• RECORDS FOR THIS EXERCISE:
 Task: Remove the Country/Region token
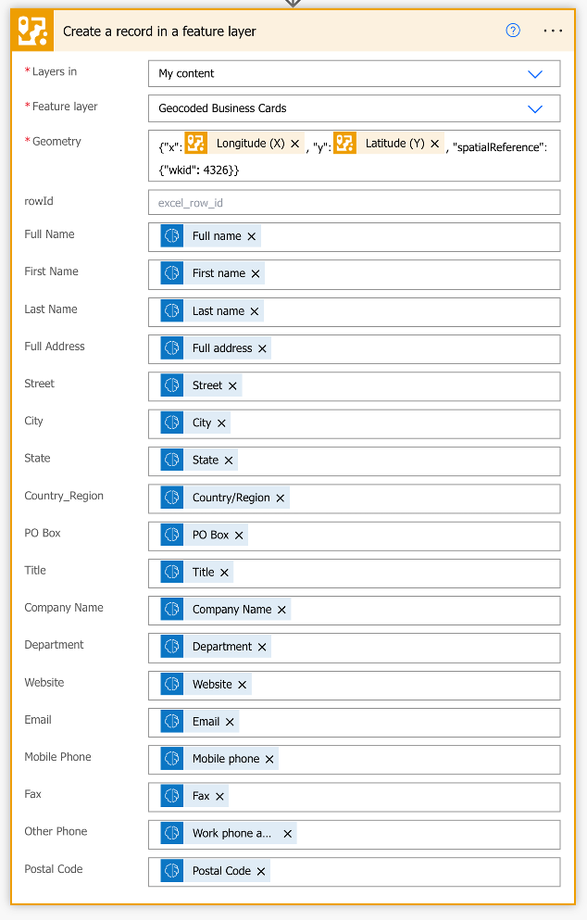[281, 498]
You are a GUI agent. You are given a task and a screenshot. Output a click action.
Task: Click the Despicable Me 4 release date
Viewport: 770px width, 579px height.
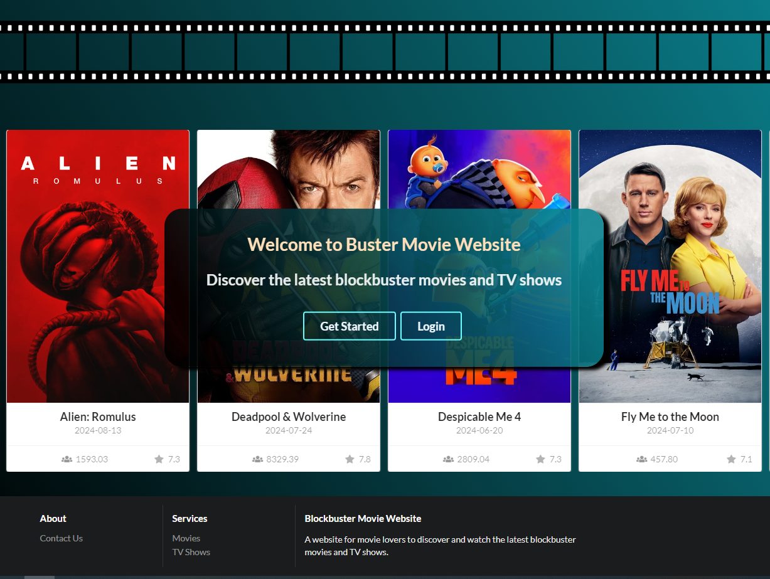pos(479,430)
* * *
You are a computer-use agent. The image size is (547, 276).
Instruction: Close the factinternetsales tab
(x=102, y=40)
---
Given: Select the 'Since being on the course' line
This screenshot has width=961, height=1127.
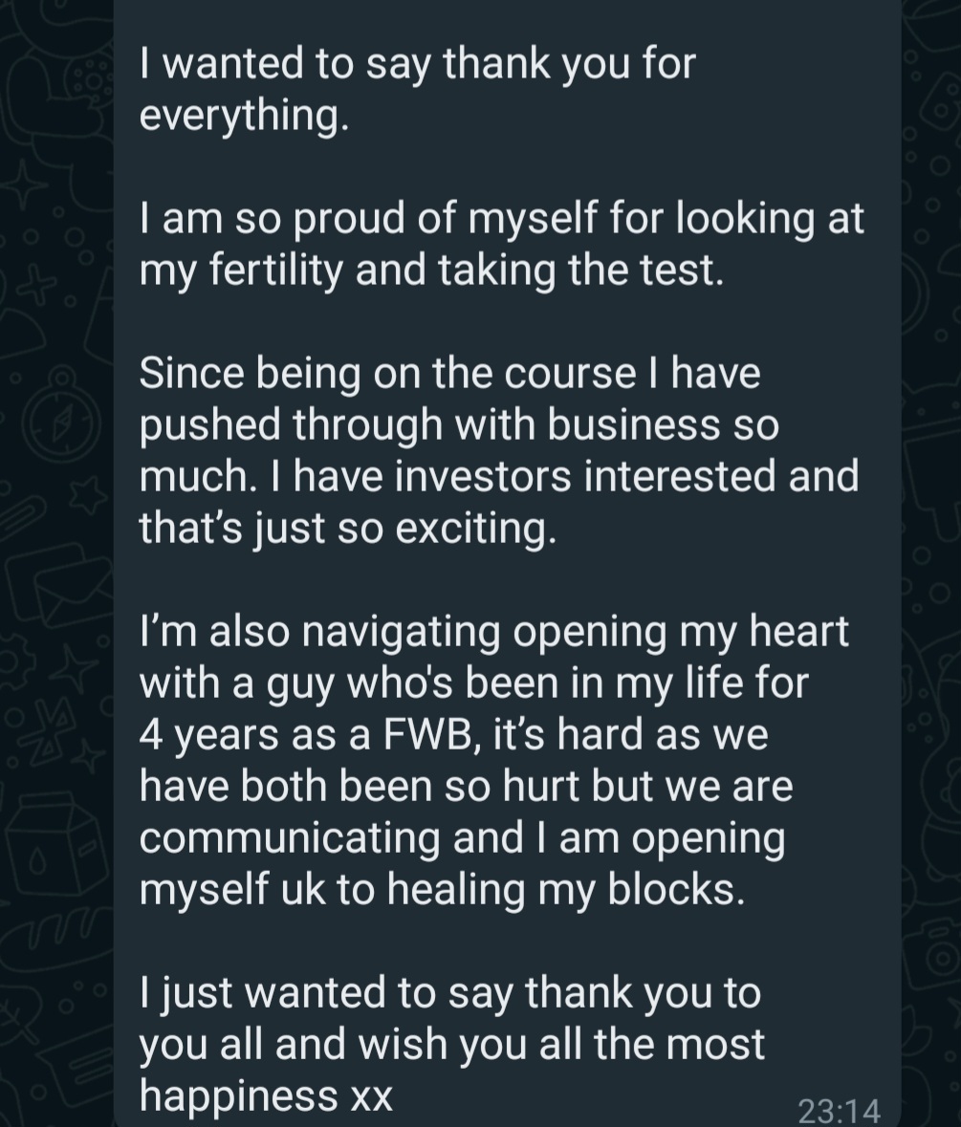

• EXERCISE DIRECTIONS: Go through the data and show each line that holds "screenshot".

• WRITTEN RESPONSE:
You are a GUI agent. You are given a task and a screenshot. Output a click action.
This screenshot has width=961, height=1127.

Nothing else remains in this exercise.